Should AB1177 become law, California would not be the leader in public banking. North Dakota has a state-owned, state-managed bank. It’s no pioneering enterprise, but rather a relic of antiquity. Public financial institutions such as the Bank of North Dakota were common in the 1900s, and “they all failed miserably,” says Calabria, “and at great expense to the taxpayer.”

And of course, “they were also magnets for corruption.”

Two years ago, a task force compiled a “thoughtful analysis of the financial costs and benefits of creating a municipal bank” in San Francisco. It did generate some startling numbers.

Depending on the model chosen, it would take between 10 to 56 years for a city bank to break even. It estimated that startup costs, operational subsidies, and capital investments – depending on the model chosen would be $184 million, $1.6 billion or $3.9 billion.
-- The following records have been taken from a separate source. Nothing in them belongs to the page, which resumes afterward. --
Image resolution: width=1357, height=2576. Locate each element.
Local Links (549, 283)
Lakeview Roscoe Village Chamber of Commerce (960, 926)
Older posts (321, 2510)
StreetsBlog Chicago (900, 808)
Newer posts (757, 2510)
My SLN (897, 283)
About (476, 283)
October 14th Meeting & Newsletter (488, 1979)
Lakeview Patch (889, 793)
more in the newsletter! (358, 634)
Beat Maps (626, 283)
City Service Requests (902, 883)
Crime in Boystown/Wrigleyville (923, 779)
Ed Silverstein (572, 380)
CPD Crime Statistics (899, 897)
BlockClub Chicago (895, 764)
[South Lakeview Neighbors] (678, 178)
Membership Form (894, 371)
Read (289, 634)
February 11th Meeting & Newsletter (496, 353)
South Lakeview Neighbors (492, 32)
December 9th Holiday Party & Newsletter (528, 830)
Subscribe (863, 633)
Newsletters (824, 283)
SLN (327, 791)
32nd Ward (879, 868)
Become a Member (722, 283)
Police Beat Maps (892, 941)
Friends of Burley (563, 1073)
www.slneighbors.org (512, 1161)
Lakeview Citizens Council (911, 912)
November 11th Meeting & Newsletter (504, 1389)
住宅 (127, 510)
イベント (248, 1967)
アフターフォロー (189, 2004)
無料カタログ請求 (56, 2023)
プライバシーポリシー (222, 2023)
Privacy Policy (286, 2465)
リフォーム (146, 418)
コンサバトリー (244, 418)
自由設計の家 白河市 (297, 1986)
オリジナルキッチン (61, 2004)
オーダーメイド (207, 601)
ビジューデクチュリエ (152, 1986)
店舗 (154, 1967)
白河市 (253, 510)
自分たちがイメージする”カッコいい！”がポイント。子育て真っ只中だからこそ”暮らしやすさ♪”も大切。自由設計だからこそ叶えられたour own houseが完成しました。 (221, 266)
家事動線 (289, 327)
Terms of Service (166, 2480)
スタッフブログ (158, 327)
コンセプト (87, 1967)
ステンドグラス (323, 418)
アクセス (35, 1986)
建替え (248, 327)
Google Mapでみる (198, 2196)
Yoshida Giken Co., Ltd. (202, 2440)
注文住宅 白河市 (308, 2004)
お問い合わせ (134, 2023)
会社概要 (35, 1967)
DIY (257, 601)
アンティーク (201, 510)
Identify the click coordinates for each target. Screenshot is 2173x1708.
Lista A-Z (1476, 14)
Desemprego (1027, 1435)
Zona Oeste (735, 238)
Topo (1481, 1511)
Lawmakers should look hard at both sides of the cold, hard ledger sheet. Just in case one side doesn’t add up.

Kerry Jackson is a fellow with the Center for California Reform at the Pacific Research Institute.

This article was originally published by the Pacific Research Institute.

Comments

  1. The govt can not operate a business. Every time they try they fail and cost the taxpayers a fortune

    • Boris Badenov says

      The government IS a business and it’s an utter FAILURE. This will be yet another black hole of graft and corruption and endless taxpayer dollars flowing in.

  2. The Captive says

    Why? Let damn-Dems control even more of our hard earned money and then scam off of it? This is just another ploy to SOCIALISM isn’t it? This horrible party has failed the people who are legally here and of course will make sure the ILLEGALS GET A SHARE OF MONEY THAT ISN’T THEIRS.
    NO ! No to a state bank!

  3. Bogiewheel says

    Remember when California wanted a State bank to bypass the Federal law against marijuana.

    Money derived from harvesting marijuana was not legal to deposit
    In the Federal Banking system.

    Now we are to believe that the poor are in need, at cost to the tax
    payer. Sounds more like vote harvesting.

    They further want us to accept that the excess of “ exorbitant fees” will be eliminated.

    Would it not be better to lower or eradicate the radical taxes
    foisted upon the citizens by the pie-in-sky Socialist dreamers and their cabal in Sacramento.

  4. Joe Claypool says

    There is absolutely no efficiency in any government run institution. Why should we let the state do reckless, social. political acts with our financial system. The Fed is bad enough.

    • Boris Badenov says

      You are a master of understatement sir. It took the USPS a WEEK to get my quarterly tax payment from Campbell, to Sacramento. The schools are opening with so much convoluted nonsense it’s hard to follow from day to day what is going on.